Quando propomos a mistura de sotaques que dialoga com a descentralização e a regionalização, ela nos remete à regulamentação, pois, a partir do momento em que as fatias desse bolo chamadas “concessão” e “outorga” estiverem equilibradas entre as televisões públicas e as comerciais, em que a parcela de produção local, regional, periférica seja uma realidade, essa rede vai funcionar, de fato, como rede. Quando nos referimos à periferia é no sentido ampliado; pois os espaços periféricos comumente são aqueles mais afastados do centro dos acontecimentos, longe da hegemonia, e isso se estende para as regiões periféricas. Assim, é fácil concluir em que categoria está o Nordeste, o Norte, entre outras. Segundo Angela Prysthon (2003, p. 43), a produção cultural da periferia, assim como o debate em torno do tema, tem se consolidado como tendência que só tende a aumentar dentro da teoria crítica, em que o discurso da diferença tem gerado como um tipo de política cultural das periferias. Prysthon aponta que “as diferenças culturais trouxeram um imperativo para o teórico da cultura, que é preparar uma moldura conceitual que redefina o papel das minorias, dos subalternos, dos “deserdados da terra” (lembrando Fanon), (Prysthon, 2003, p. 44).
Falar em DocTV foi lembrar de que tivemos um programa que cumpre com uma das finalidades da televisão pública: a descentralização e a regionalização.
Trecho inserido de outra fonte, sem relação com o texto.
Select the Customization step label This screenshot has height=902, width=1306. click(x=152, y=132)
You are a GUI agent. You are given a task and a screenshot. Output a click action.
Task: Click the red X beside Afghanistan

Narrativas audiovisuais de todos os lugares do país estavam em nossas casas e em horário nobre, uma oportunidade de se reconhecer o brasileiro. Outrossim, acredito que seja preciso estimular o fortalecimento identitário, saber que se pertence a um dado lugar, a uma dada cultura.
Não podemos deixar de pensar na abrangência do termo “periférico”; desta feita, a periferia são as minorias, inclusive culturais, e a produção audiovisual independente se encaixa no conceito, assim como os artistas, as artes, as culturais que estão à margem. Se as televisões privadas não têm nenhuma obrigatoriedade de ter, dentro de sua programação, esse fortalecimento regional por pura falta de regulamentação, cabe ainda mais a emissoras públicas esse compromisso com a promoção da identidade cultural local e regional. Raymond Williams sugere que se pode mesmo chegar à conclusão de que as instituições de serviço público “só serão salvas de sua provável derrota ou da absorção por novas instituições comerciais internacionais se forem transformadas em empresas totalmente democráticas e experimentais” (Williams, 2016, p. 160).